Task requirements: Would you copy, word for word, each line from the one with "You are a GUI" to the end of the listing below, skipping all pictures?

Data listing:
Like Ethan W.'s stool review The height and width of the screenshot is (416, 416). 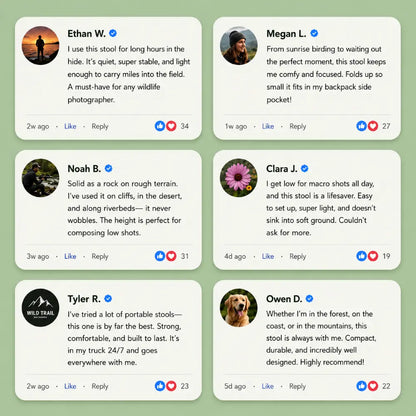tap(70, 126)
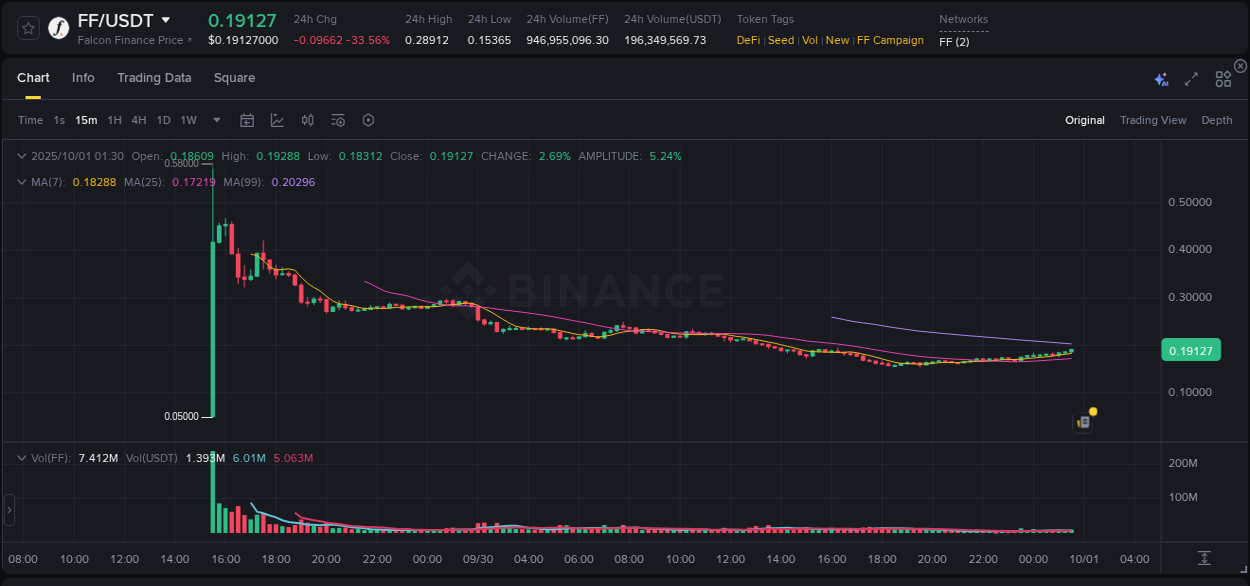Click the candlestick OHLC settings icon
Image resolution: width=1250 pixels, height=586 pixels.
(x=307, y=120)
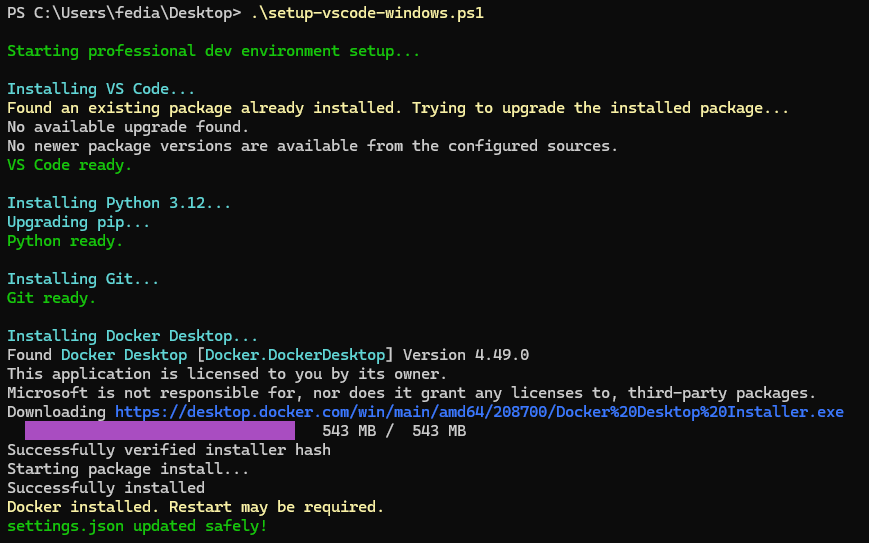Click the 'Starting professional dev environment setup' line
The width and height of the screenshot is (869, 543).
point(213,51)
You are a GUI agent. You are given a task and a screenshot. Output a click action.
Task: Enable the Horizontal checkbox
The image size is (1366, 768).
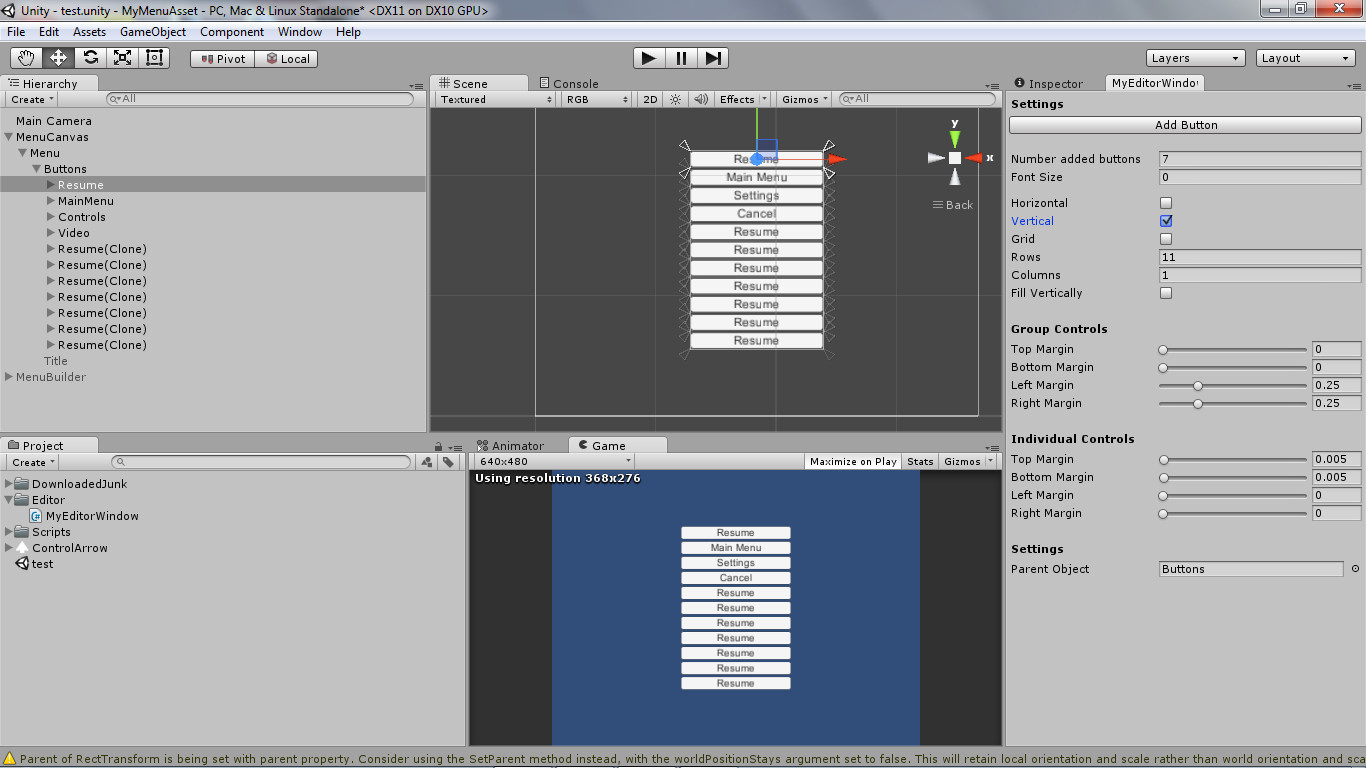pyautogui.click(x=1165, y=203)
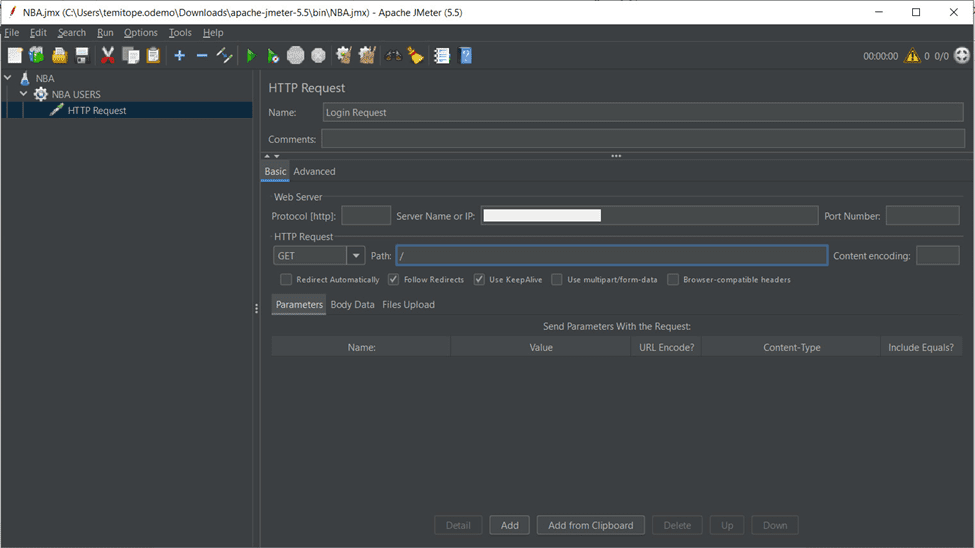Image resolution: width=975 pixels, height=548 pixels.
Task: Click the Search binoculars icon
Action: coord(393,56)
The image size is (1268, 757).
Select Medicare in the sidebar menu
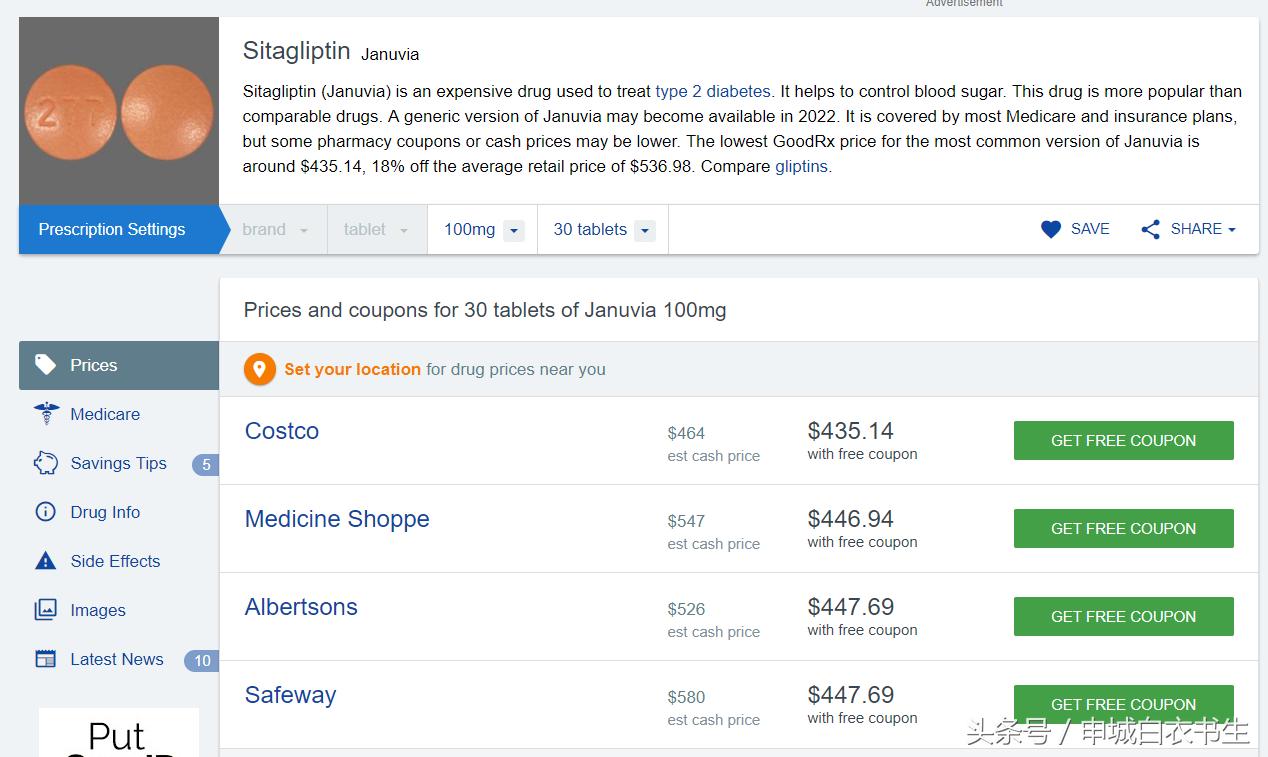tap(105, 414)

Worked solution:
You are a GUI agent. You are given a task and a screenshot. Output a click action.
Task: Enable the Horizontal checkbox
The image size is (1366, 768).
pyautogui.click(x=1165, y=203)
Image resolution: width=975 pixels, height=548 pixels.
Task: Click the Search binoculars icon
Action: coord(393,56)
The image size is (1268, 757).
Select Medicare in the sidebar menu
tap(105, 414)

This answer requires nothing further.